The hearings were blatantly of a political purpose, to put aside whatever facts they might have aimed to discover. It is not unlike modern Senate and Congressional hearings such Benghazi or January 6th (to give examples of both political parties acting out of self-interest, yet professing great moral indignation).
To add to the political stakes, Republican Senator Brewster was a man of rising political fortunes, with his name being bandied about as a VP candidate. Finally, the stakes were raised because this would be one of the first live hearings, at a time when Americans were just beginning to have televisions in their homes. The hearings were a prototype for political spectacle; one in which Hughes thrived.
This is where things get a little tricky in terms of sussing out The Aviator from the historical events.
In the film, it is Senator Brewster, in a wily performance by Alan Alda, who proposes a merger between Pan Am and TWA. This would be in everyone’s interests, he suggests. He also suggests that the investigation would go away in such an event. Yet in reality, it was Hughes who teased at this possibility. It was Hughes who introduced the concept of a merger to both Brewster and Trippe. He only did so to entrap Brewster and expose his corrupt purposes; and this he did in the live, public hearings. As Noah Dietrch stated:
“Howard could teach a few lessons to the master of manipulation, Machiavelli himself” (170).

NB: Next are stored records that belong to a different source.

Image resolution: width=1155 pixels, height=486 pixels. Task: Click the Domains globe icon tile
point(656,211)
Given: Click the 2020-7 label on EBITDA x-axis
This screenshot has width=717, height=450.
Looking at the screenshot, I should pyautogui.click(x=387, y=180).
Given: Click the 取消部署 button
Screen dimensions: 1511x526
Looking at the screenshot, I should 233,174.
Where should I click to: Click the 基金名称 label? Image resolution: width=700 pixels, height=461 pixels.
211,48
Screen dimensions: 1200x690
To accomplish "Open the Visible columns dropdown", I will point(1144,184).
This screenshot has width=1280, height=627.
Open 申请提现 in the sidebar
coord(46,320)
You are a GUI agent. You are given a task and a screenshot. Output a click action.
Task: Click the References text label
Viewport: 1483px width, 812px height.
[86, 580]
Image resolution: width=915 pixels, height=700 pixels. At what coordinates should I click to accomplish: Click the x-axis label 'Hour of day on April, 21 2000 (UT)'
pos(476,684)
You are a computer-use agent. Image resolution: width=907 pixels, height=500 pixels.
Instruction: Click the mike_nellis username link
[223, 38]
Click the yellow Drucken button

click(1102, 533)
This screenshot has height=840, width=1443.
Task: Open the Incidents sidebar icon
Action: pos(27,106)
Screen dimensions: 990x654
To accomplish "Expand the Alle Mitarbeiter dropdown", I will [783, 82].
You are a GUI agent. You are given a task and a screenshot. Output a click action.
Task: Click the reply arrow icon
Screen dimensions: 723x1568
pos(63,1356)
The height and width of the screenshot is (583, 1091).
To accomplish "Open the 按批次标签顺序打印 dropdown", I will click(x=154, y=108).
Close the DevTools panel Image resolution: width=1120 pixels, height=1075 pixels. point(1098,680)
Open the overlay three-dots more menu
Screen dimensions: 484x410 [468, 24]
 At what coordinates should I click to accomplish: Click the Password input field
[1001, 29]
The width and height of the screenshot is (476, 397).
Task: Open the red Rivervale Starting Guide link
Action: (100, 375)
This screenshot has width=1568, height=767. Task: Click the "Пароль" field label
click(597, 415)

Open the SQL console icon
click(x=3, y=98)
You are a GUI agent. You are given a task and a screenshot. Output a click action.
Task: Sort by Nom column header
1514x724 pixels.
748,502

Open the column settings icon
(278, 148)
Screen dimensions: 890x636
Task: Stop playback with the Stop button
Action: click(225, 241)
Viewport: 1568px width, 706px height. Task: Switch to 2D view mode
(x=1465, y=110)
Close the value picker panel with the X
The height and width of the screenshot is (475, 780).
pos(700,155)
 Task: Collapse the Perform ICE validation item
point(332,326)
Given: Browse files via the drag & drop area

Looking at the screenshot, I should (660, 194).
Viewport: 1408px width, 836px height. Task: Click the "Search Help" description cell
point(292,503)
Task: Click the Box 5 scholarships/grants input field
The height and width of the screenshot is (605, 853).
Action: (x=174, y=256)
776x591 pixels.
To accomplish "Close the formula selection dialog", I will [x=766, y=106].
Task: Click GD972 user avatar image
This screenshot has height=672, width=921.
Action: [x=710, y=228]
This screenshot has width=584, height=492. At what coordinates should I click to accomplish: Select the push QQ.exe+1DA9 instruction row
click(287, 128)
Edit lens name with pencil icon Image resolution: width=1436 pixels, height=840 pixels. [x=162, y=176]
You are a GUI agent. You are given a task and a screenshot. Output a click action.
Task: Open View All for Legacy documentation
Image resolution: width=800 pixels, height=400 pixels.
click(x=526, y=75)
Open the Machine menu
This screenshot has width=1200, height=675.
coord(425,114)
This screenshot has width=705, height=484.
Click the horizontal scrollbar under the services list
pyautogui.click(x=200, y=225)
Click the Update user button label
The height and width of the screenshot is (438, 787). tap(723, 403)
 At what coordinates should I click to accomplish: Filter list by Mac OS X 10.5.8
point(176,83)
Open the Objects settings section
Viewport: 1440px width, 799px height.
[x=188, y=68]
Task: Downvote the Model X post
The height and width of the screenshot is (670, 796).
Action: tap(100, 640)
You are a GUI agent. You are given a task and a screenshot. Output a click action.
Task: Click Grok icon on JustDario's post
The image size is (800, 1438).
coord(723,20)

With this brilliant strategic move a slightly different picture of Hughes emerges than that in The Aviator. In the film, we see DiCaprio’s Hughes displaying righteous indignation at the Senate Hearings. In reality, we may still say Hughes was fighting for a good cause (as well as his own self interest). But the real Hughes was more shrewd in this tangle with the Republican Senators than we might have believed; more willing to use his own underhanded tactics to best the Harvard educated lawyer Senator Brewster.
In 1947, the hearings sputtered out. The culpability and corruption began to appear to lie more with the military than Howard Hughes. Therefore, for the Republicans in the Senate, it no longer served their interests. This Senate hearing, though triumphant for Hughes, left him feeling leery of the spotlight. Instead, he let his subordinates take on the more public facing roles in his companies as he remained the mastermind in the background. He would instead give orders from a “darkened suite in Beverly Hills” (183).
Hughes was later embroiled in another potential lawsuit regarding the malfeasance of two employees of Hughes Aircraft of which Hughes knew nothing. Hughes settled this dispute by donating 100,000 to the Democrat National Committee, distributing the sum into 20 different individual checks.
“Every man has his price,” he said (183).
Hack, Richard. Hughes: the Private Diaries, Memos and Letters. Beverly Hills: New Millennium Press, 2001.
The Aviator. Directed by Marin Scorsese, performance by Leanardo Dicarpio, Warner Bros Pictures, 2004.